- Coordinates (Borzechów): 51°6′N 22°17′E﻿ / ﻿51.100°N 22.283°E
- Country: Poland
- Voivodeship: Lublin
- County: Lublin County
- Seat: Borzechów

Area
- • Total: 67.37 km^{2} (26.01 sq mi)

Population (2019)
- • Total: 3,748
- • Density: 56/km^{2} (140/sq mi)
- Website: http://www.borzechow.lubelskie.pl

= Gmina Borzechów =

Gmina Borzechów is a rural gmina (administrative district) in Lublin County, Lublin Voivodeship, in eastern Poland. Its seat is the village of Borzechów, which lies approximately 26 km south-west of the regional capital Lublin.
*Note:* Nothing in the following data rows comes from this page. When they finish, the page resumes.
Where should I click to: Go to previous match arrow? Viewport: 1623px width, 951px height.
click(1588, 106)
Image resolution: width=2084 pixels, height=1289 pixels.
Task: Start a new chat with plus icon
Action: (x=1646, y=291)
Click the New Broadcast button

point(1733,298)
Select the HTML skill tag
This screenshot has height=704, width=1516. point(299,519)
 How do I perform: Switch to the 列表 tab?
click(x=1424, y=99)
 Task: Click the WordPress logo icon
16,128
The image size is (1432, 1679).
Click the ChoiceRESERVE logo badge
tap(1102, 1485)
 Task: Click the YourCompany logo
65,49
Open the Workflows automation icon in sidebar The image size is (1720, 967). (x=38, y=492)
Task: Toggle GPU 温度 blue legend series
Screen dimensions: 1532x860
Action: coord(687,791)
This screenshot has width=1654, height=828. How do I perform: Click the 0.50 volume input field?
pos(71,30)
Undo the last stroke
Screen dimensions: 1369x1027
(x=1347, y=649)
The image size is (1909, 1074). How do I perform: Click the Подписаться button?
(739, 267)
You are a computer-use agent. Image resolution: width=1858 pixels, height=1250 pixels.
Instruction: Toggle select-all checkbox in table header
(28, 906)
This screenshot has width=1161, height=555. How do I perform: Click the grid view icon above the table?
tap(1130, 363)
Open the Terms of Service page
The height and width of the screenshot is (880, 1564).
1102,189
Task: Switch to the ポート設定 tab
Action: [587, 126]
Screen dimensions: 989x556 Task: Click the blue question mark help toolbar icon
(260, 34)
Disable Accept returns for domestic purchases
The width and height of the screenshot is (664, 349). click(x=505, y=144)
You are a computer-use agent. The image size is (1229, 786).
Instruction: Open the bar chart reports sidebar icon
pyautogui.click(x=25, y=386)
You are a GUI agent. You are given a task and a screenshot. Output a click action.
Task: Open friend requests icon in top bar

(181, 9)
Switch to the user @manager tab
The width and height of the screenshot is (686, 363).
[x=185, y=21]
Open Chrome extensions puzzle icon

The gmina covers an area of 67.37 km2, and as of 2006 its total population is 3,748 (3,843 in 2013).

==Villages==
Gmina Borzechów contains the villages and settlements of Białawoda, Borzechów, Borzechów-Kolonia, Dąbrowa, Dobrowola, Grabówka, Kaźmierów, Kępa, Kępa Borzechowska, Kępa-Kolonia, Kłodnica Dolna, Kłodnica Górna, Kolonia Łopiennik, Łączki-Pawłówek, Łopiennik, Ludwinów, Majdan Borzechowski, Majdan Radliński, Majdan Skrzyniecki, Osina, Ryczydół and Zakącie.

==Neighbouring gminas==
Gmina Borzechów is bordered by the gminas of Bełżyce, Chodel, Niedrzwica Duża, Urzędów and Wilkołaz.